Saved data entries:
==================================================

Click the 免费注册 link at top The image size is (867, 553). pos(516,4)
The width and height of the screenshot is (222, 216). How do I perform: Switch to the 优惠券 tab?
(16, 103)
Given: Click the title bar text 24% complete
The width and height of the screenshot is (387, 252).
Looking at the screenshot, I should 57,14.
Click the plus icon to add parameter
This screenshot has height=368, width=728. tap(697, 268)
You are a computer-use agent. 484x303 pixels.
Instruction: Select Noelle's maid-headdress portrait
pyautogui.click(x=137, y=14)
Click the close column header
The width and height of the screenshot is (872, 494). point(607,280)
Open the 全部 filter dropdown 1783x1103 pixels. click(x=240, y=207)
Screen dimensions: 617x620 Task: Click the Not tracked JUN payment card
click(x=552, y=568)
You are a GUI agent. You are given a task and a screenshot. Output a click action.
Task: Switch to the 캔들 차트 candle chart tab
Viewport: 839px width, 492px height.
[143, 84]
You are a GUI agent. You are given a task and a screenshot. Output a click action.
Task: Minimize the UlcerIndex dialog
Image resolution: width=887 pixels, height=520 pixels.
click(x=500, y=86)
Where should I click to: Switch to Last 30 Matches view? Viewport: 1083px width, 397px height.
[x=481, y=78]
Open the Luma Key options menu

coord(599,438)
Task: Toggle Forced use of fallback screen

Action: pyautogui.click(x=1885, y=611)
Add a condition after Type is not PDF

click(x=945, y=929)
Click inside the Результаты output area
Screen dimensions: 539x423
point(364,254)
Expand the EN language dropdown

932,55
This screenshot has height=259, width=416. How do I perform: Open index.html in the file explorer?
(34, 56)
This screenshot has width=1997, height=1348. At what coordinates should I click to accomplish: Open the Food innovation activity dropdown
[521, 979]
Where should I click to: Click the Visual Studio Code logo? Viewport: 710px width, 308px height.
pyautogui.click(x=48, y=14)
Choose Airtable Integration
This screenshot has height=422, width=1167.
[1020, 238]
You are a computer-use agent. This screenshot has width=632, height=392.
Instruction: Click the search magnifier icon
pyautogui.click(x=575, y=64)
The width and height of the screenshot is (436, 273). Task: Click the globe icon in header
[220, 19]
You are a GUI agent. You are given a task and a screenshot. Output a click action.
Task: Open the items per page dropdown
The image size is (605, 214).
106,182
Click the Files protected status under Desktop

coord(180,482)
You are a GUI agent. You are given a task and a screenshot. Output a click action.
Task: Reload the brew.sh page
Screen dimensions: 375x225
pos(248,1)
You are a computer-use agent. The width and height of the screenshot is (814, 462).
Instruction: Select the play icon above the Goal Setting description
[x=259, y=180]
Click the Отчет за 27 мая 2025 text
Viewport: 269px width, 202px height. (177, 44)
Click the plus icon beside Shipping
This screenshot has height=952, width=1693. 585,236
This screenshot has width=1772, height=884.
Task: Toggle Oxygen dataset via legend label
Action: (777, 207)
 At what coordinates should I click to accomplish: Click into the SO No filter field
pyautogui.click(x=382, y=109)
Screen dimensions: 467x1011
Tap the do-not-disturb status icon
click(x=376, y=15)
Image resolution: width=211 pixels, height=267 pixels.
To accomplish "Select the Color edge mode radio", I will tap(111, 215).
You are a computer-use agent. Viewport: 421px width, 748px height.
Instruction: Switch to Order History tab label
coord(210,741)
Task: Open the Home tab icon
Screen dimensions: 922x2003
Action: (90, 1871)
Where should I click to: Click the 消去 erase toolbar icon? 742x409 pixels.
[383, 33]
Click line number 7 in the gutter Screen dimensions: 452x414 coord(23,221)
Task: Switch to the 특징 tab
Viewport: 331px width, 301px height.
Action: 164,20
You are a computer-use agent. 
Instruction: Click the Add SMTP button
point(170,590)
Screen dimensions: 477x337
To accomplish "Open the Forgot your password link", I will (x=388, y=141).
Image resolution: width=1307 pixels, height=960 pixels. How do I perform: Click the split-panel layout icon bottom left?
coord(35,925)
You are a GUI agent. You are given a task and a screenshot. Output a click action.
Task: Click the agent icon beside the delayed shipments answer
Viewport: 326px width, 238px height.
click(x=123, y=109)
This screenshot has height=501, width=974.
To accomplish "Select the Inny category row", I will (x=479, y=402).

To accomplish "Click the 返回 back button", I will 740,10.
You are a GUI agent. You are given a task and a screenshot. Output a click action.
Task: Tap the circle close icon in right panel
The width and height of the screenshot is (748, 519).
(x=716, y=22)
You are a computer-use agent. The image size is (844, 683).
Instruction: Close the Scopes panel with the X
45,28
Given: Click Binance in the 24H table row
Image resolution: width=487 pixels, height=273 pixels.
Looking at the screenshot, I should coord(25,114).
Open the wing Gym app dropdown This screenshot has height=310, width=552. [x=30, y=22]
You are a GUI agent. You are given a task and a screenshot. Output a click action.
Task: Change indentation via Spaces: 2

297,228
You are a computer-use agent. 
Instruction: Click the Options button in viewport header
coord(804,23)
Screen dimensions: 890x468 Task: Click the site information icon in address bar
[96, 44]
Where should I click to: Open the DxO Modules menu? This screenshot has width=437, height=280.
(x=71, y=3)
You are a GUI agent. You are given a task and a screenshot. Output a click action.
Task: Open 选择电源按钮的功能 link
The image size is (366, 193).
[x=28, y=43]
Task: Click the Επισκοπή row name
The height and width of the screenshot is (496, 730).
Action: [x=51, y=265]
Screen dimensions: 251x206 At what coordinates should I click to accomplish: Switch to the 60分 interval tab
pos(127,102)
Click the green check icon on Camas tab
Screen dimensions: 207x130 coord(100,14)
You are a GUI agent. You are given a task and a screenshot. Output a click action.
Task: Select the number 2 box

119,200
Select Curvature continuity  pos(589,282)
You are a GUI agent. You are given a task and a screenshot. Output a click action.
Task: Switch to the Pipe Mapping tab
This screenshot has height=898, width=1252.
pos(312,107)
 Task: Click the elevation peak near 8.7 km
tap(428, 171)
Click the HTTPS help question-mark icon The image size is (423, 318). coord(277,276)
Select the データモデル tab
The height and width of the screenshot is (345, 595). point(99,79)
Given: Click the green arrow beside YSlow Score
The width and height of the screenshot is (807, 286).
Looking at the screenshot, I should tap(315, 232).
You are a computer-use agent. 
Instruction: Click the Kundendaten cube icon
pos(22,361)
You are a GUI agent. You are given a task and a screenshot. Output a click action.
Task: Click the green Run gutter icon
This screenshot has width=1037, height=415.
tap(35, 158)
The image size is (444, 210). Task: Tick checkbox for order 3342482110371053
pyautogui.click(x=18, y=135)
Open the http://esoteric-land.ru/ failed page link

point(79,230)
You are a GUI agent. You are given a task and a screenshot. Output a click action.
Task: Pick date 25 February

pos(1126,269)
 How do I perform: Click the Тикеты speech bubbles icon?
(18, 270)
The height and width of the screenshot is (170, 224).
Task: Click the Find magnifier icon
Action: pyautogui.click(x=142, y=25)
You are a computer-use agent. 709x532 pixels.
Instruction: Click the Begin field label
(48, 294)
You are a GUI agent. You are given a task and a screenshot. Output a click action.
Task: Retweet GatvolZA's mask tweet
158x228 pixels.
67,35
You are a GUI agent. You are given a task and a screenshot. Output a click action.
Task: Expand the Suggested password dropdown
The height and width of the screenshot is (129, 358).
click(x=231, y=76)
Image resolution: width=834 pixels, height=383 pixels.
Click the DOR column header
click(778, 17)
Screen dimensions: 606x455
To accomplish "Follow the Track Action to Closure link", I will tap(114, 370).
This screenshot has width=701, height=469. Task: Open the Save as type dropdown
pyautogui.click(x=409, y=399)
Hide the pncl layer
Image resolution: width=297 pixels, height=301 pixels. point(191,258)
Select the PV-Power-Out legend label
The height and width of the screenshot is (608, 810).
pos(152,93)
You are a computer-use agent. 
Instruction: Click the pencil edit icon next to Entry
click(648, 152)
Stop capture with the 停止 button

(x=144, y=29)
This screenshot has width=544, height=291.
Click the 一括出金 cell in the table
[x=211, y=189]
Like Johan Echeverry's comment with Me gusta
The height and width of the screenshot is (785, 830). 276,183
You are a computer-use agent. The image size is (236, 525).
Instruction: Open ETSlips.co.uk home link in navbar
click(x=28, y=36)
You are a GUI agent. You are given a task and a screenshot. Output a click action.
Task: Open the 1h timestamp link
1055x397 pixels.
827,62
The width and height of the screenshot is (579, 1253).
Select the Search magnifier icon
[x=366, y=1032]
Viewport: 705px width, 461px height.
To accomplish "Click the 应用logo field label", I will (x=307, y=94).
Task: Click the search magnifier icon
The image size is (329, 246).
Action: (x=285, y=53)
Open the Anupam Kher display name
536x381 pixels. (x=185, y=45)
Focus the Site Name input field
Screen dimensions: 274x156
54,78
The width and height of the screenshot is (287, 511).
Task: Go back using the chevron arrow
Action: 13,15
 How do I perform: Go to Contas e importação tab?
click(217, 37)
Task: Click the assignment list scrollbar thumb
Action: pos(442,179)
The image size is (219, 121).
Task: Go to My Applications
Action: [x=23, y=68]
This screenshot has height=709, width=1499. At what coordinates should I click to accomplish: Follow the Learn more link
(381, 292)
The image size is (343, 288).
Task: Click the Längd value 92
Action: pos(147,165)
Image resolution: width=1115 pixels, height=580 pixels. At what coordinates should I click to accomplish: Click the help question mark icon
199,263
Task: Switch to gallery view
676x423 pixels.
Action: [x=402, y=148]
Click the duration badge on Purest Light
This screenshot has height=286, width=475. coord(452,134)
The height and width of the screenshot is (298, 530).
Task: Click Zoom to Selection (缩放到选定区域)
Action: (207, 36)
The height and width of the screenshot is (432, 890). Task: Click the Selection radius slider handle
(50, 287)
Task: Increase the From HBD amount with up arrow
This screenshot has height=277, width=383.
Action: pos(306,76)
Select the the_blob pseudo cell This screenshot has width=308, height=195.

==================================================

**Work instructions:**
Write out word for word every line from the one containing "The height and width of the screenshot is (432, 890)." through the last line of the data, and no other line.

**Reply:**
The height and width of the screenshot is (432, 890). Task: Click the Selection radius slider handle
(50, 287)
Task: Increase the From HBD amount with up arrow
This screenshot has height=277, width=383.
Action: pos(306,76)
Select the the_blob pseudo cell This screenshot has width=308, height=195.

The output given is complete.